Pierre-Paul Savoie : De la grande visite
Scène

Pierre-Paul Savoie : De la grande visite

Pierre-Paul Savoie fête les 20 ans de sa compagnie en présentant l’intégralité du cycle Diasporama, quatre oeuvres commandées à des chorégraphes canadiens expatriés.

D’une durée moyenne de 30 minutes, les oeuvres de la série Diasporama mettent en scène des solos et des duos présentés par groupes de deux. Du 12 au 14 novembre, Pierre-Paul Savoie partage la scène avec Marc Boivin dans Mi-un ni d’eux, de Luc Dunberry, désormais établi à Berlin, et il interprète seul Je suis moche, de Mireille Leblanc, basée à Göteborg, en Suède. Du 19 au 31 novembre, il ouvre la soirée en solo dans Bain public de la New-Yorkaise d’adoption Linda Mancini et présente pour la deuxième fois … et comme si le ciel allait s’embraser, signée André Gingras, qui vit à Amsterdam. Une première montréalaise, deux premières mondiales et une reprise qui prend des airs de nouveauté grâce à un changement total de distribution.

"Lael Stellick a coloré de manière très différente le personnage créé avec Vincent Morel: c’est devenu une espèce de fou avec quelque chose d’enfantin qui lui donne un air encore plus dangereux, commente Savoie. Je suis impressionné par son interprétation. J’ai donné mon rôle à Andrew Turner dans une deuxième étape. Quatre productions, c’est un gros programme pour un homme de 55 ans, et je sens aussi que le temps de la transmission est arrivé pour moi. Et puis, je pense que cette pièce est faite pour des interprètes plus jeunes. Avec eux, la physicalité est plus forte et le langage chorégraphique ressort mieux."

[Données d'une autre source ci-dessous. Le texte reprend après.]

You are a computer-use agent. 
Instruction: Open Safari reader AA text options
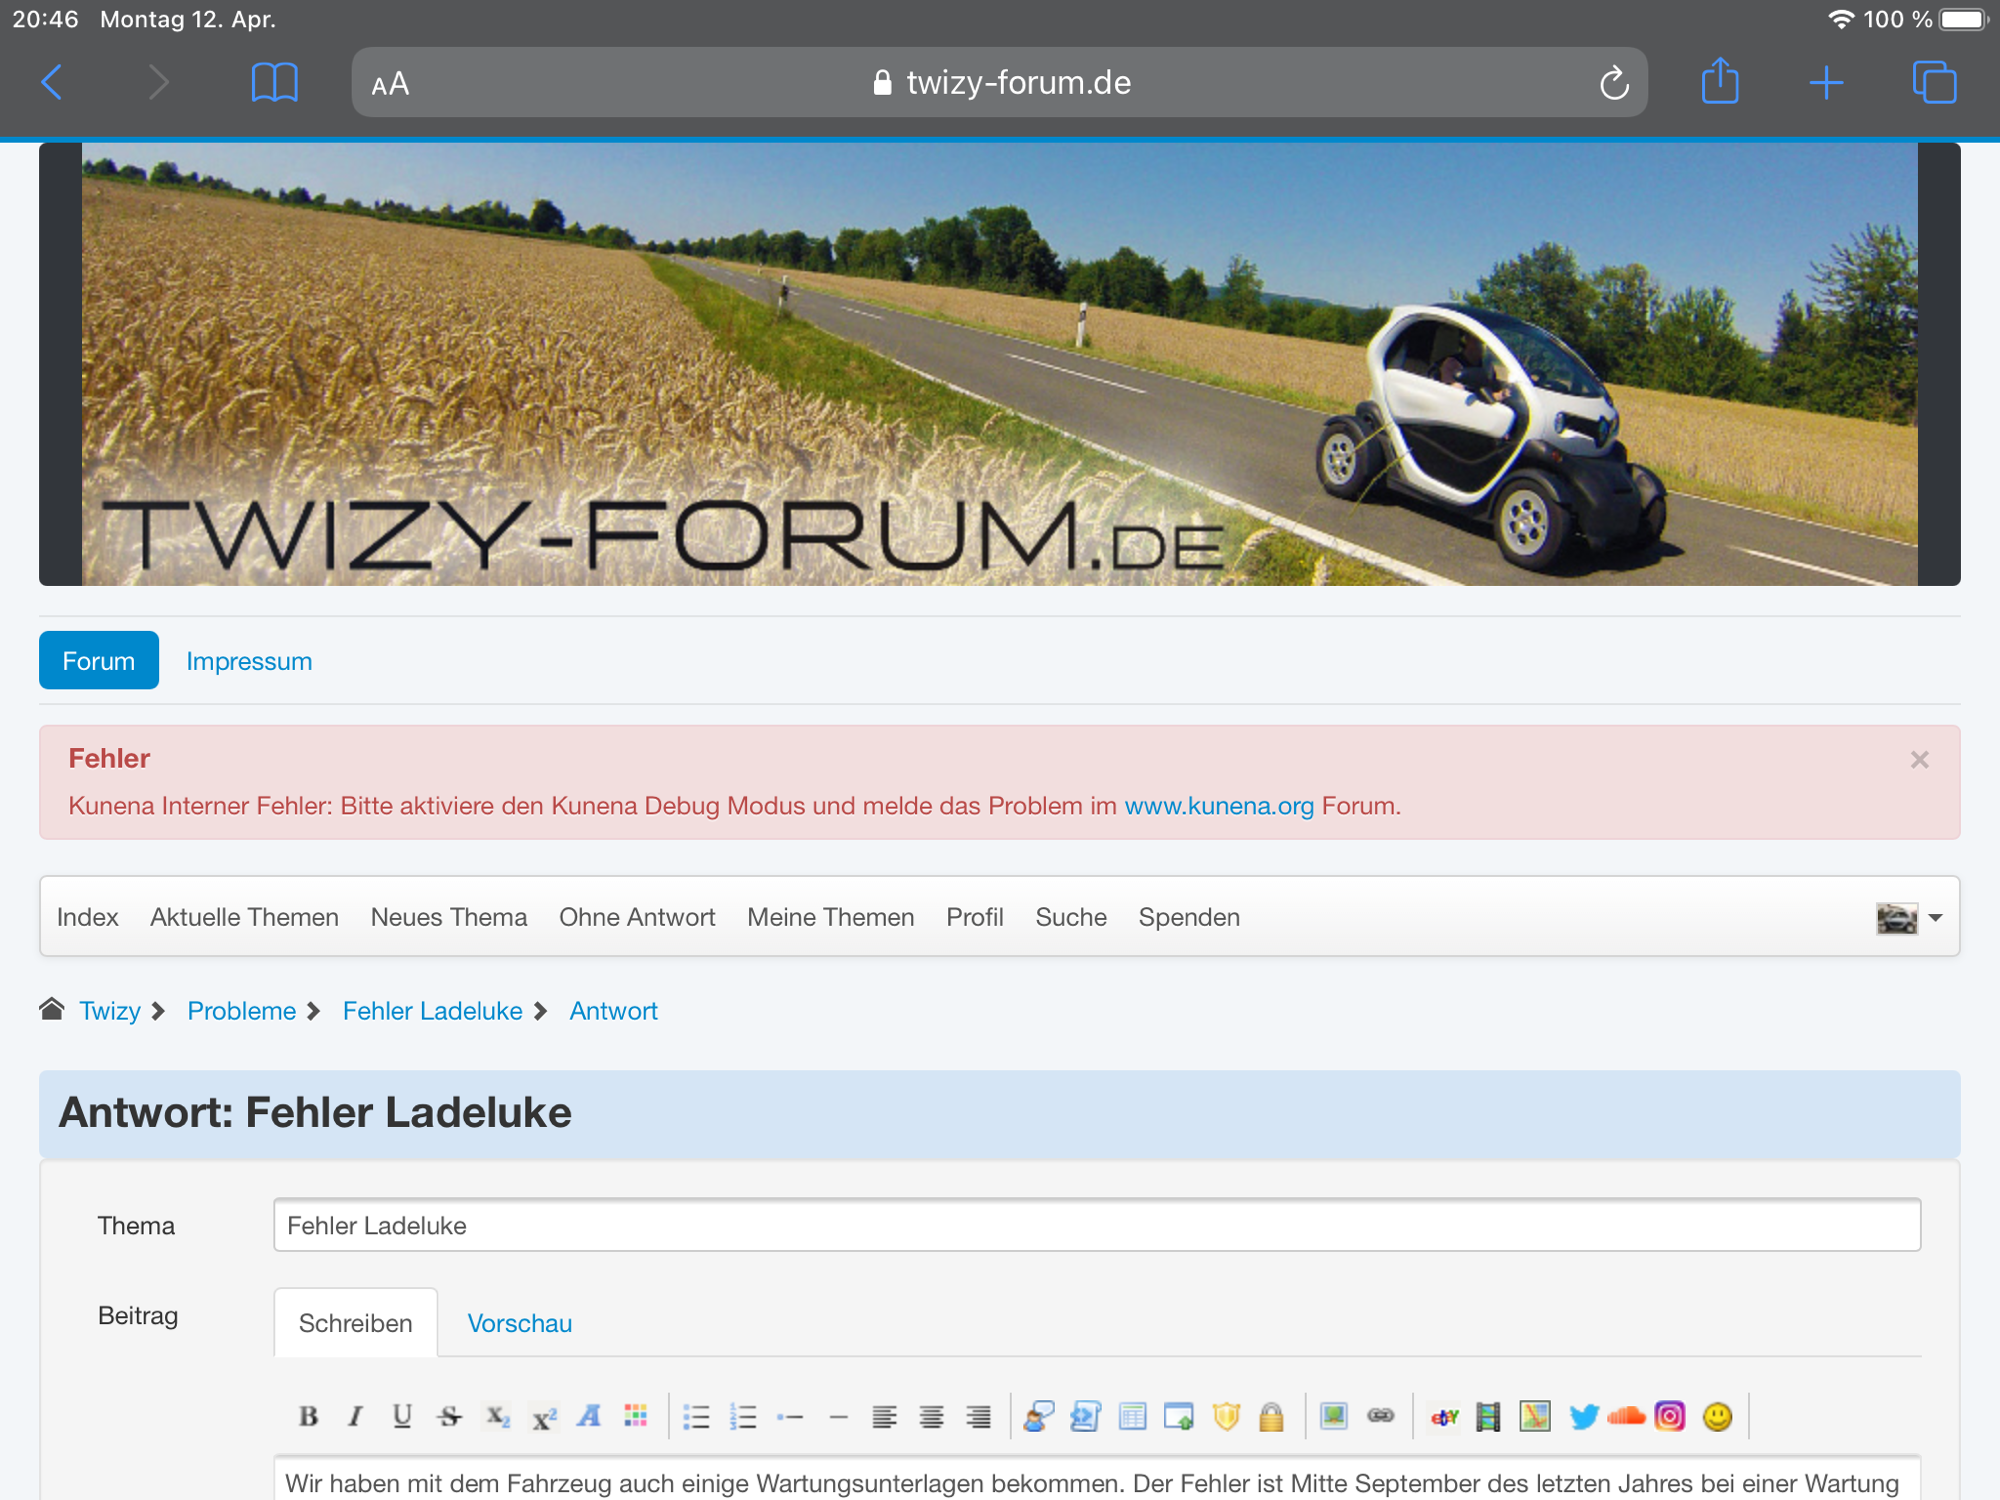[390, 84]
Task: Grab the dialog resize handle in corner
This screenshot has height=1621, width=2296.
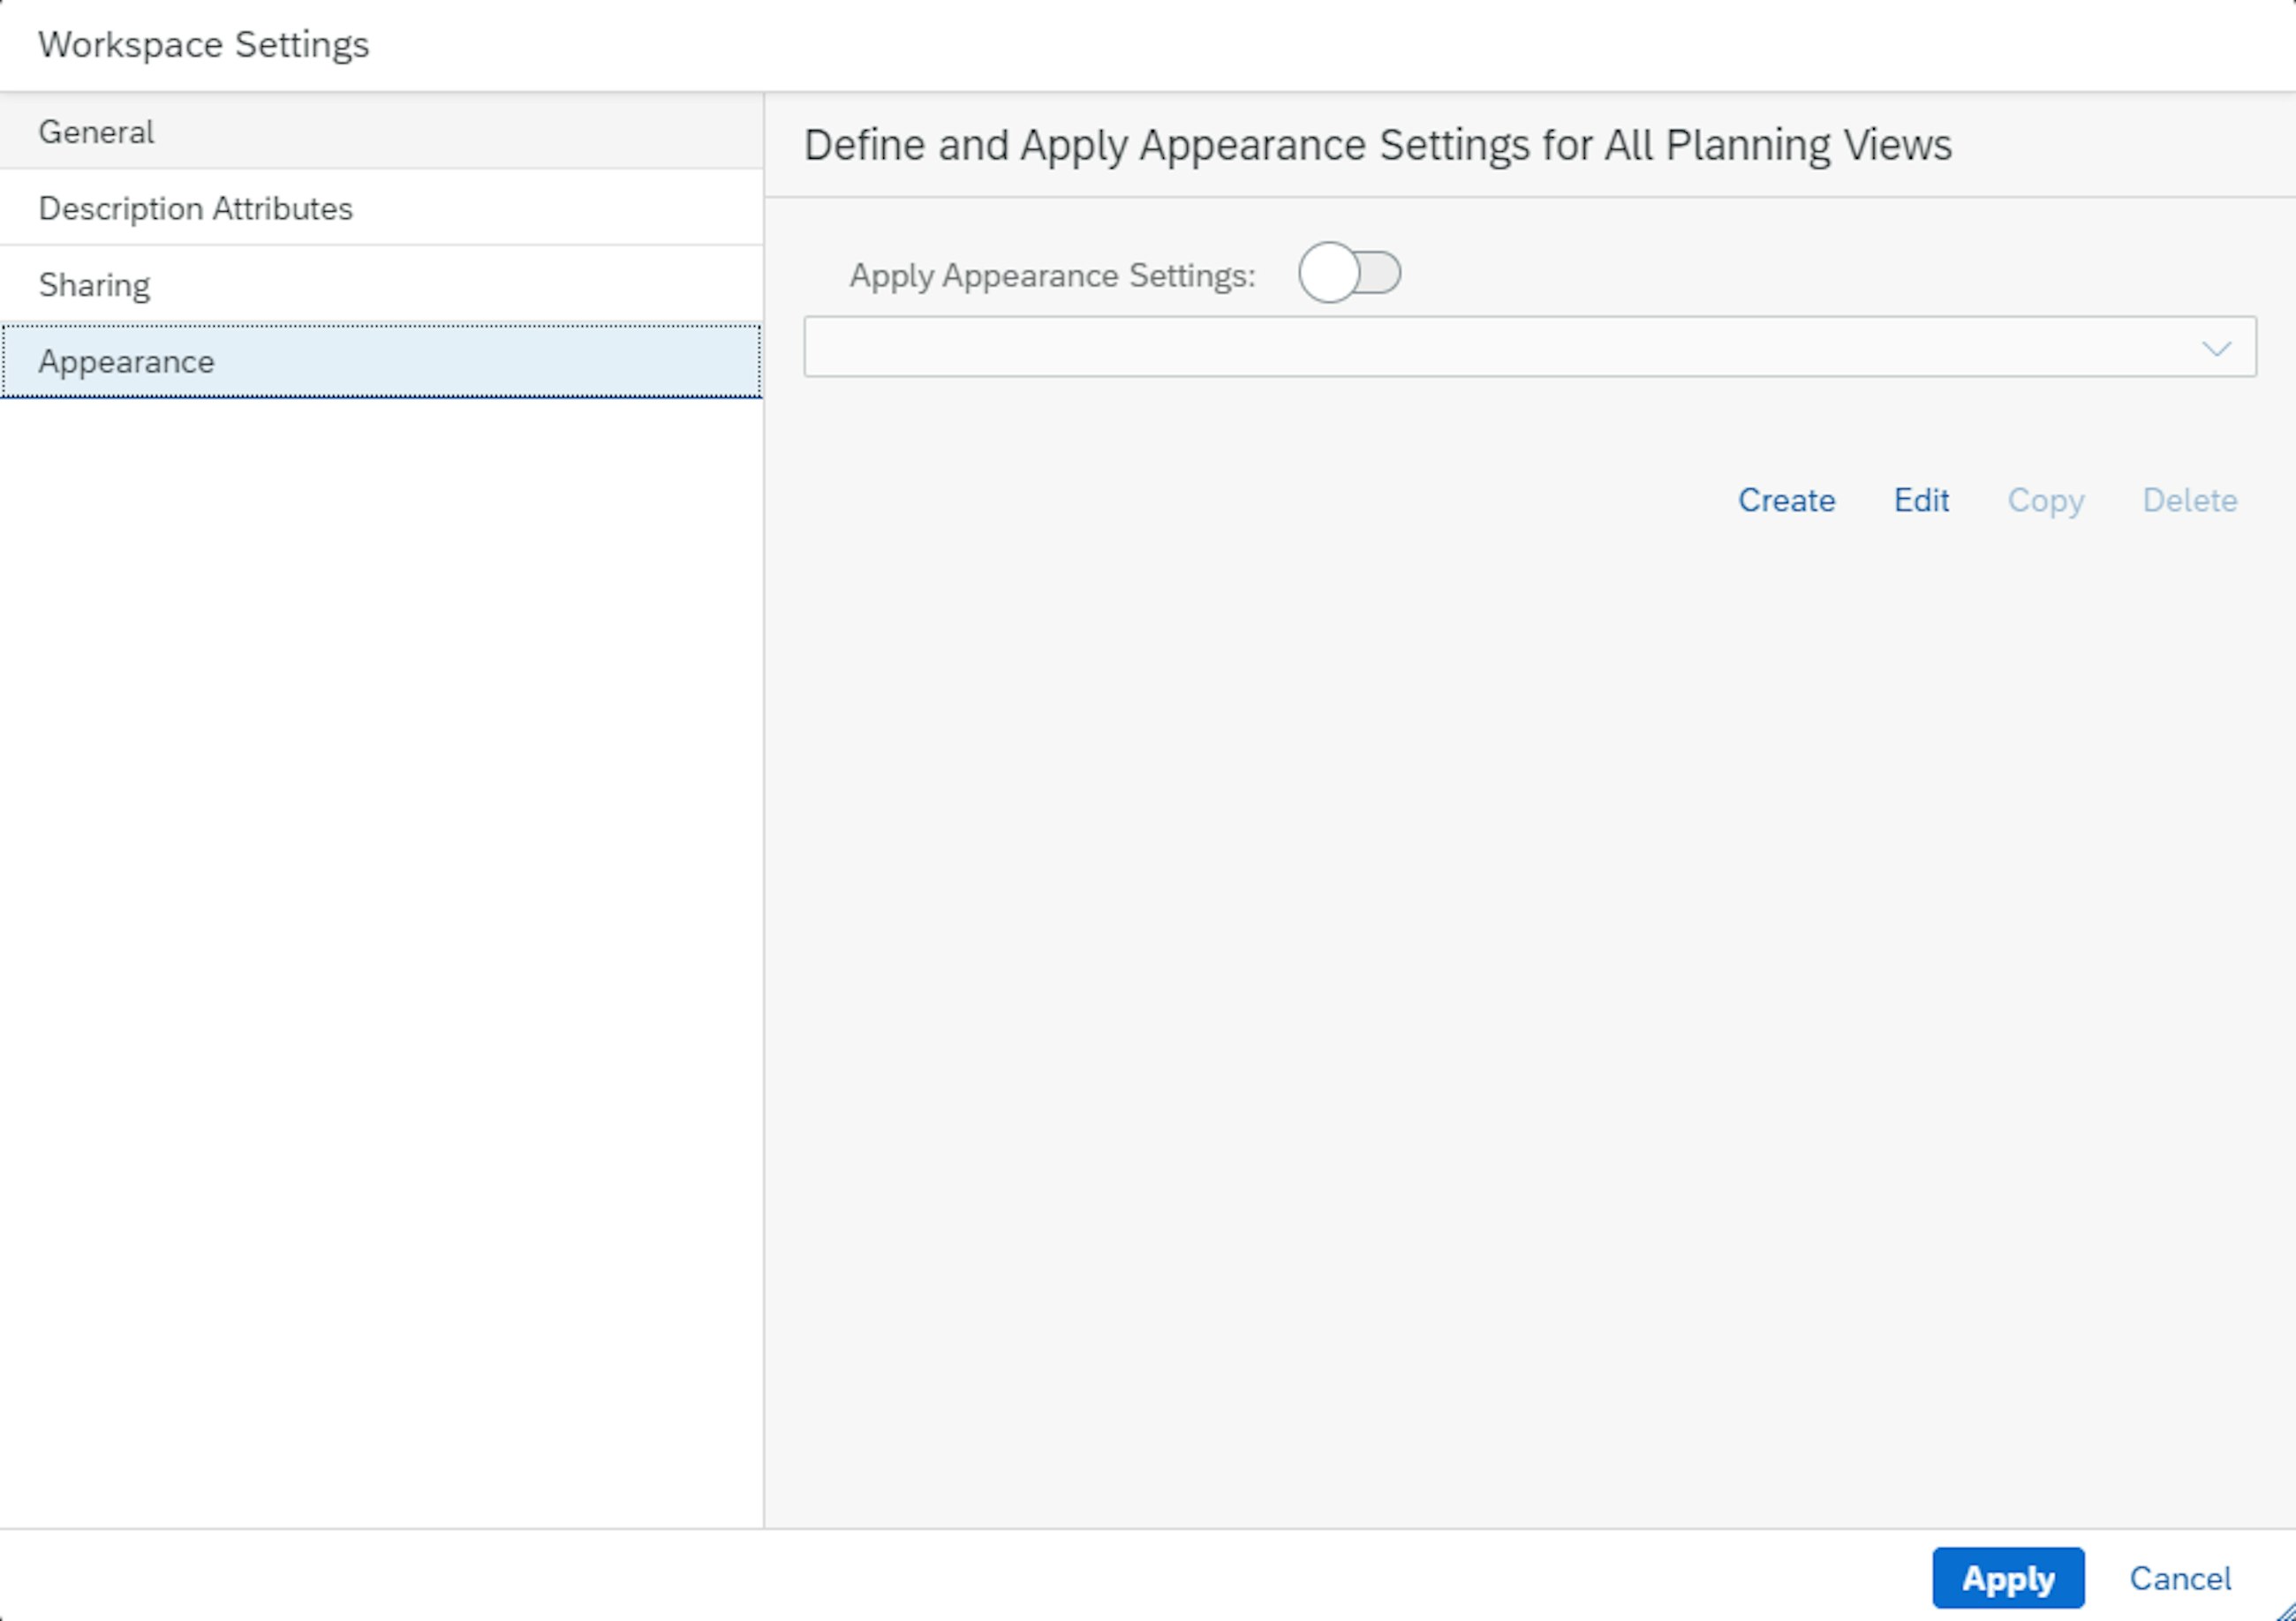Action: (x=2286, y=1612)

Si la pièce de Gingras est toute en violence projetée dans l’espace, le duo créé par Dunberry dégage une poésie qui exige elle aussi un engagement physique important. Attachés comme deux frères siamois, Savoie et Boivin y cherchent en permanence un rythme et un équilibre commun dans une lenteur qui leur complique la tâche. De leur côté, les deux chorégraphes féminines ont choisi la forme du solo, optant pour une théâtralité plus forte que dans les deux autres pièces.

Influencée par le courant de l’absurde en vogue en Suède et par la dégénérescence d’une personne de son entourage, Leblanc crée un personnage en perte d’autonomie en s’inspirant d’un roman de Romain Gary. "Comme dit Lise Vaillancourt, qui est la dramaturge, Je suis moche est un morceau de bravoure parce que les lignes chorégraphiques et textuelles sont très coordonnées, elles sont enchevêtrées. Il y a beaucoup de texte et le langage chorégraphique est fait d’actions quotidiennes, comme cracher ou se gratter. La dimension absurde vient de l’enchaînement incongru d’éléments hétéroclites."

Plus courte, la pièce Bain public est une étude sur la façon d’habiter la lourdeur et l’épaisseur d’un corps immobile. Calé au fond d’une baignoire où il semble avoir trouvé refuge, Savoie repasse le souvenir d’évènements qui lui ont brisé le coeur. Le langage gestuel est simple, au service d’une dramaturgie portée par les voix off de messages laissés sur des répondeurs téléphoniques. "C’est une espèce de soap dans lequel on a réussi à créer un point de tension intéressant, indique le directeur artistique de PPS Danse. On sent beaucoup l’influence de la société américaine, c’est très new-yorkais… Ces quatre pièces sont vraiment des voyages dans des univers très spécifiques."

En présentant cette tétralogie dans son intégralité, le chorégraphe-interprète offre un intéressant panorama sur la façon dont nos artistes fleurissent à l’étranger. Tandis qu’il est allé chercher un peu d’ailleurs en s’adressant à ces créateurs expatriés, il leur a donné l’occasion de venir se ressourcer dans la mère patrie. À ses dires, tous les quatre ont mentionné le confort particulier d’être relié à leur culture d’origine et la joie de revenir chez eux pour montrer le résultat de leur évolution artistique. "Ils auraient joué au Covent Garden que ça n’aurait pas été plus signifiant", conclut-il. Un programme stimulant agrémenté d’un forum intitulé L’Exil créateur ouvert aux artistes migrants de toutes les disciplines.